Installation for users¶
Capytaine is available on Windows, MacOS [1] and Linux.
Capytaine requires Python 3.6 or higher. Thus it is compatible with all currently supported version of Python.
With Conda¶
The easiest way to install Capytaine is the precompiled package available on Conda. Download and install the Anaconda distribution or its lightweight counterparts Miniconda and Miniforge.
Once Conda has been installed, you might want to create a dedicated environment. Capytaine’s package is available in the conda-forge channel and can be installed with the following command:
conda install -c conda-forge capytaine
The required dependencies should be installed automatically.
You can check which version of Capytaine has been installed by opening a Python shell and running:
import capytaine; print(capytaine.__version__)
Optional dependencies¶
Optional dependencies can be manually installed. They are nice to have but not necessary for Capytaine’s main features.
Name |
Example installation command |
Usage |
---|---|---|
matplotlib |
|
Used in several examples in the documentation and the cookbook |
vtk |
|
For 3D visualization |
joblib |
|
For parallel resolution |
meshio |
|
To load more mesh formats |
quadpy |
|
For higher order quadratures (experimental) |
With Pip¶
The package is available on PyPI, although only as a source distribution. That means that you’ll need a Fortran compiler [2] in order to install the package. If you do, you can install Capytaine as:
pip install capytaine
If you can’t install a compiler, it is recommended to use Conda instead.
For example, on Ubuntu or Debian: sudo apt install gfortran
.
On macOS, see for instance these instructions.
With Docker¶
The following command will create a Docker image based on Ubuntu 22.04 with the version v1.5 of Capytaine:
docker build -t capytaine:v1.5 https://github.com/capytaine/capytaine.git#v1.5
Replace v1.5
by master
to download instead the latest development version.

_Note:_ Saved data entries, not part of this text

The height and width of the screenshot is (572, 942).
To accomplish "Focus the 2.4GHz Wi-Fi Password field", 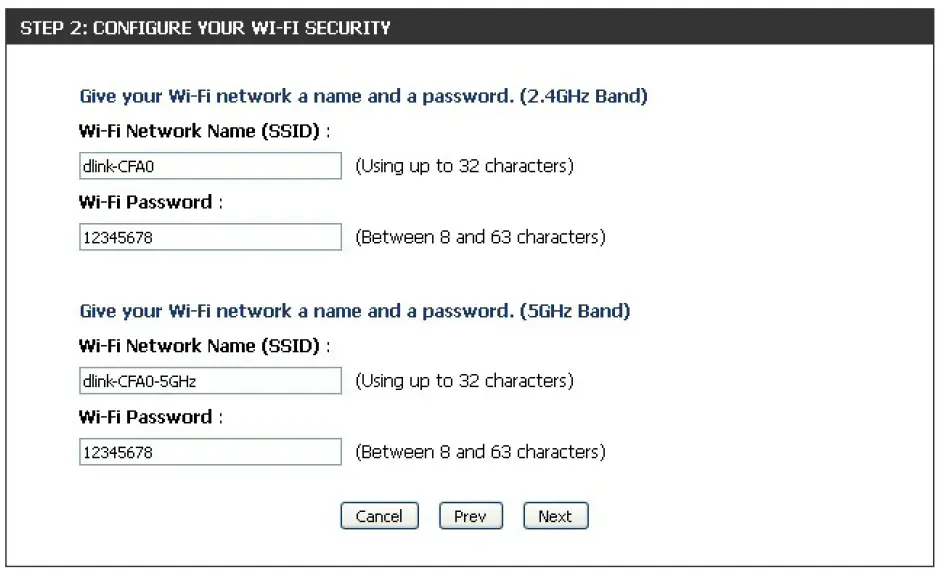I will tap(210, 238).
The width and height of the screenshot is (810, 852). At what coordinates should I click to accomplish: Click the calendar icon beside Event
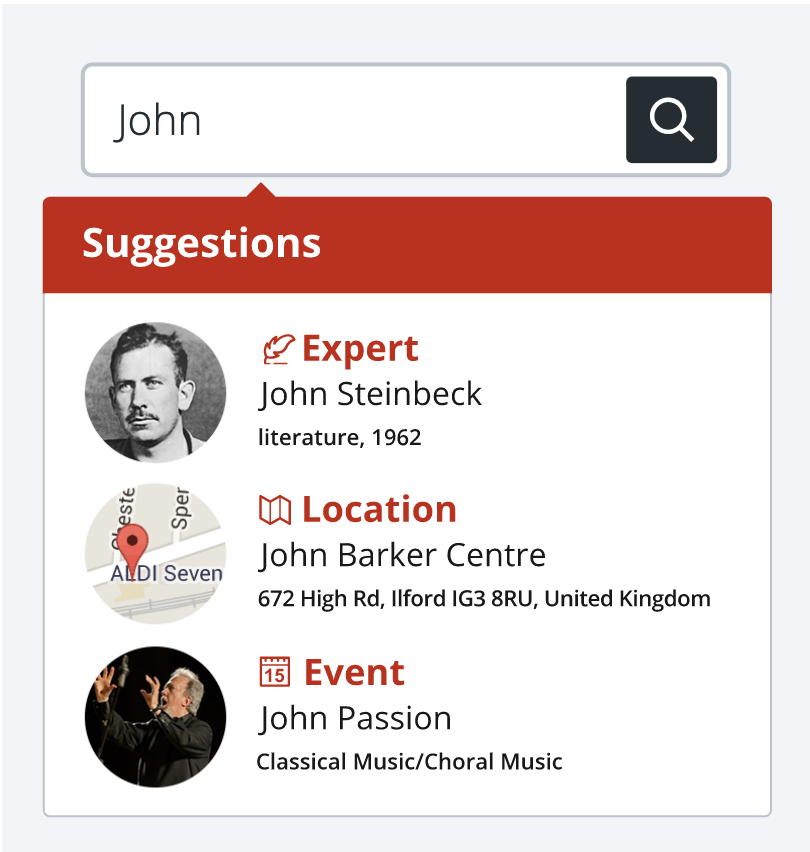point(275,672)
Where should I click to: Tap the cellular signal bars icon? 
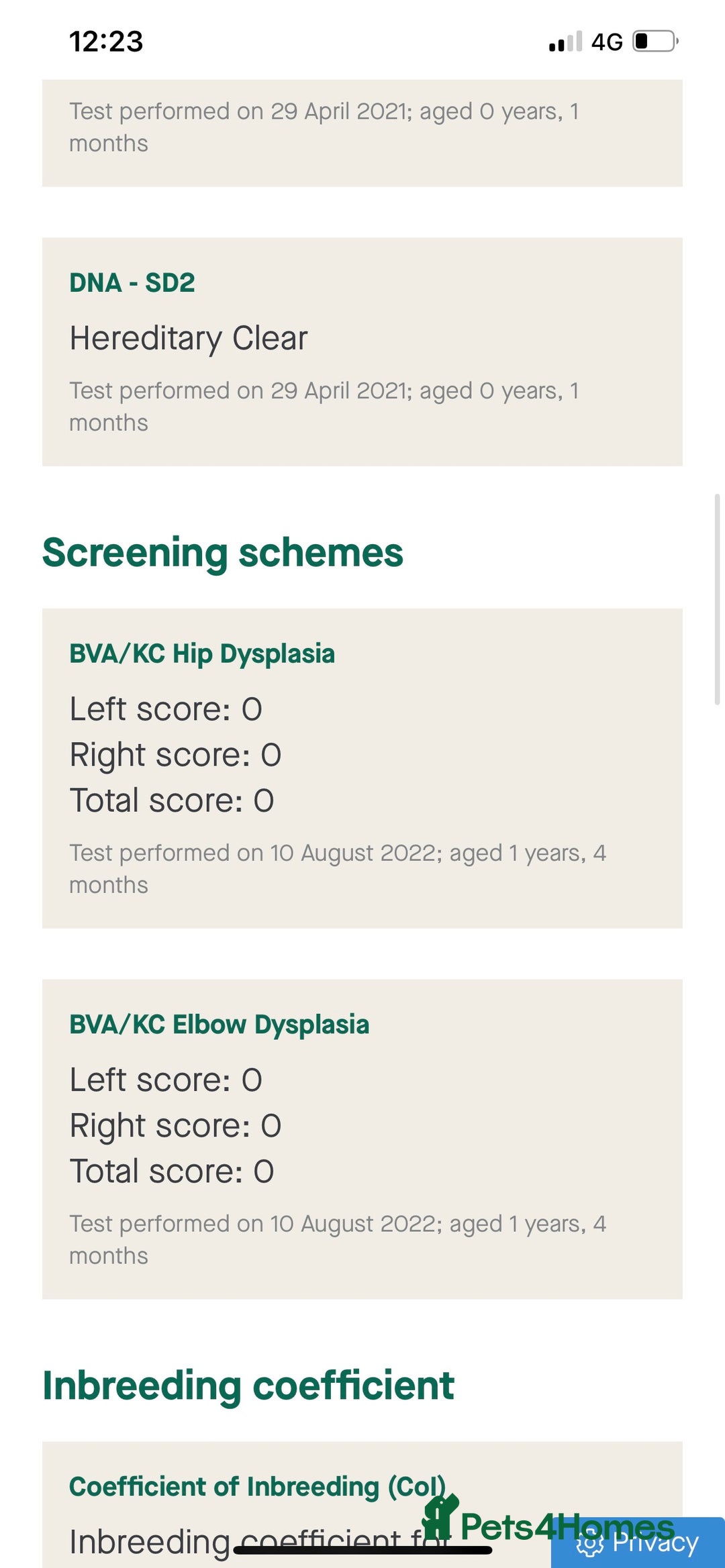(565, 42)
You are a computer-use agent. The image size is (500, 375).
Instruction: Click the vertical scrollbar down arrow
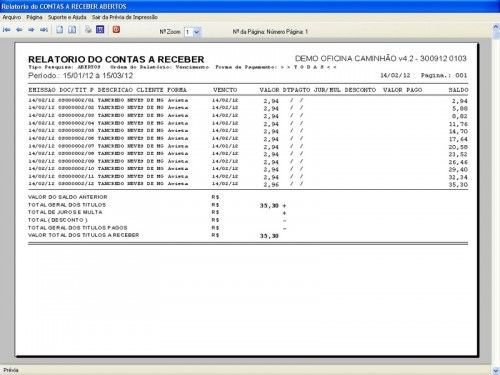pyautogui.click(x=496, y=370)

Use the following command to open an IPython shell in which Capytaine can be imported:
docker run -it capytaine:v1.5 ipython3
Or the following command to make the current directory accessible from the Docker image and run the file my_script.py
from the current directory:
docker run -it -v $(pwd):/home/user capytaine:v1.5 python3 my_scipt.py
Note that graphical displays (matplotlib, vtk, …) might require a complex setup to work from the Docker image.